First results from studies of the new vaccines in adults and the elderly will be available in mid-September, but so far, the only complaints seem to be a bit of local soreness and redness in the arm at the injection site, they said.

"There are no red flags regarding safety," said Dr. Anthony Fauci, director of the National Institute of Allergy and Infectious Diseases, one of the National Institutes of Health.

Fauci said no side effects were seen 10 to 14 days after the first studies in adults, giving officials the confidence to start trials of the vaccines in children this week.

Two trials are under way in adults for the safety and effectiveness of two doses of the vaccine. The trials, which are also looking at whether one or two vaccinations will be needed, are nearly fully enrolled.

"We expect first dose data somewhere around mid-September if all goes well, and second dose data by mid-October," Fauci said in a telephone news briefing.

Fauci said studies in pregnant women should begin in September, as will studies using an immune system booster called an adjuvant. In all, the vaccines will be tested on nearly 4,600 people.

The U.S. Centers for Disease Control and Prevention said swine flu is still spreading widely across the United States, with 75 percent of serious cases and 60 percent of deaths among people under the age of 49. Alaska and Maine had "widespread" activity.

MORE THAN A MILLION CASES

CDC has confirmed 7,963 hospitalizations and 522 deaths from the pandemic H1N1 flu, said CDC's Dr. Jay Butler. He said there were likely more than a million actual cases, as most patients never get tested.
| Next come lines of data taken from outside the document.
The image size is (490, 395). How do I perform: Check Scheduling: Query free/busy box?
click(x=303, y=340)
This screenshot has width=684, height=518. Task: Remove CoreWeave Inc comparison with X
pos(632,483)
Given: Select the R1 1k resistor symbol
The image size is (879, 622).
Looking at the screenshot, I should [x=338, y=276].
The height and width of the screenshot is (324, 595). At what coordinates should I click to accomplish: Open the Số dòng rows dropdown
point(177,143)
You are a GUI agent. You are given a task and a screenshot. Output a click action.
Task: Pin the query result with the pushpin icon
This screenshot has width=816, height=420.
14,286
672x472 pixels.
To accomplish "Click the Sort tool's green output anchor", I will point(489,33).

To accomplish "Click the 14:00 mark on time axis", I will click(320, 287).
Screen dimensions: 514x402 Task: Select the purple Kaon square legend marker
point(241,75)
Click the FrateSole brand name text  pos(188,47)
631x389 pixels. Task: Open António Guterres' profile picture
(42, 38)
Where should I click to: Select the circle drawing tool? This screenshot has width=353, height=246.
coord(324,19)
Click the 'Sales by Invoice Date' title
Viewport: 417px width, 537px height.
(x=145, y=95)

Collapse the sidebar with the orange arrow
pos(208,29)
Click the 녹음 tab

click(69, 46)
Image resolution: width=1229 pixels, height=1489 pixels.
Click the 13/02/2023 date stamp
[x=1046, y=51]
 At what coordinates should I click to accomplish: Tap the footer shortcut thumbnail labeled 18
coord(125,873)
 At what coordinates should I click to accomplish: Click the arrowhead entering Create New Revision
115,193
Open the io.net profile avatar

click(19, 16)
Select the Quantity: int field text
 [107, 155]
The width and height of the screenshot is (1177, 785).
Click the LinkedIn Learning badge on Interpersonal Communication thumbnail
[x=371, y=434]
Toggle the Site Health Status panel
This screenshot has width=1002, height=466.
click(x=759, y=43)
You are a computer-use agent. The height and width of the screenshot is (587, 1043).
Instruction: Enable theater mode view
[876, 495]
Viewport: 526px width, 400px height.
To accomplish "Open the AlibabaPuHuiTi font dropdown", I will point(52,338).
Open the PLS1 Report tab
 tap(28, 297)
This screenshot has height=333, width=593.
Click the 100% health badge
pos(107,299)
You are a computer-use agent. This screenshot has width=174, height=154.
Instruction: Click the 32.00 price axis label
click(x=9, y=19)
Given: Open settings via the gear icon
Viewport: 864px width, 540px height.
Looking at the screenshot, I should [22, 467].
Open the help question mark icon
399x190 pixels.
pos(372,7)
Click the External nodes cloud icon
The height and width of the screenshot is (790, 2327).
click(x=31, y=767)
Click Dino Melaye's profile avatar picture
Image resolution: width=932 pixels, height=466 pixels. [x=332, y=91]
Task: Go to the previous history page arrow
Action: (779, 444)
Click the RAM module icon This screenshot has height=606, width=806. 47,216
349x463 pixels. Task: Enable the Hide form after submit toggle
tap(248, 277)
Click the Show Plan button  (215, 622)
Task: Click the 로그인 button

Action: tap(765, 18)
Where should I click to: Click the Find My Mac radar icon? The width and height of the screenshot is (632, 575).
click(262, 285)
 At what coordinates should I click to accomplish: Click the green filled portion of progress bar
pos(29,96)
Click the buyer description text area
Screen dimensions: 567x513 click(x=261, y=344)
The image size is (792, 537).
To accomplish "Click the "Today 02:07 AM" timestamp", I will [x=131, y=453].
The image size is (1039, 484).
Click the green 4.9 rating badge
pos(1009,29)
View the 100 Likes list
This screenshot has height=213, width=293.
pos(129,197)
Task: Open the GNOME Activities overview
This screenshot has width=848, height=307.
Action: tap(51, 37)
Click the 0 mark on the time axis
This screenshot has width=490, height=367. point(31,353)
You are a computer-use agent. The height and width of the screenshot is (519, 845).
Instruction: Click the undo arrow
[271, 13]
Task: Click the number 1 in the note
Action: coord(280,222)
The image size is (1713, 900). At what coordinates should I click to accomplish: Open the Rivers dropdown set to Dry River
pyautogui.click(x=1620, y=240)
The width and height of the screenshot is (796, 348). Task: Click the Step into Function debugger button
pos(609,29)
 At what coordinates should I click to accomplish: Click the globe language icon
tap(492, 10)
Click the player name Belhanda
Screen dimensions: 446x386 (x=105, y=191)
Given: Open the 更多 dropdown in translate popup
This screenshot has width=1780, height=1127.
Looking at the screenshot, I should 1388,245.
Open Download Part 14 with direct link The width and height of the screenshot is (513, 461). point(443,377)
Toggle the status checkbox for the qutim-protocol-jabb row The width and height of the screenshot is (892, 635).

"It is important to remember that at this time of year we don't normally have influenza," Butler said.

He said the government expected to have 45 million to 52 million swine flu vaccine doses by mid October, when vaccination is expected to begin, and 195 million by the end of the year.

Fauci said even after people are vaccinated they should be aware they are not immediately protected -- the immune response from a vaccine takes about two weeks to develop.

Five companies are making both seasonal and H1N1 flu vaccines for the U.S. market -- AstraZeneca's MedImmune unit, CSL, GlaxoSmithKline Plc, Novartis AG and Sanofi-Aventis SA. Shares of all companies were up slightly in mid-afternoon trading on various exchanges.

Sanofi said on Friday it expects to deliver a bulk supply of H1N1 vaccine to the United States in October. The number of doses will depend on the vaccine's formula, which will be determined in October once clinical trial results are in.

Health officials said they expect an upsurge of flu cases in the autumn, as weather cools and students return to school. U.S. government officials have urged schools and businesses to encourage people to stay home when they are sick, to wash their hands frequently and keep workspaces clean.

"We can't stop the tide of flu any more than we can turn a hurricane in its course or stop the earth shaking during an earthquake, but we can mitigate the effects and help prevent people from becoming severely ill," Butler said.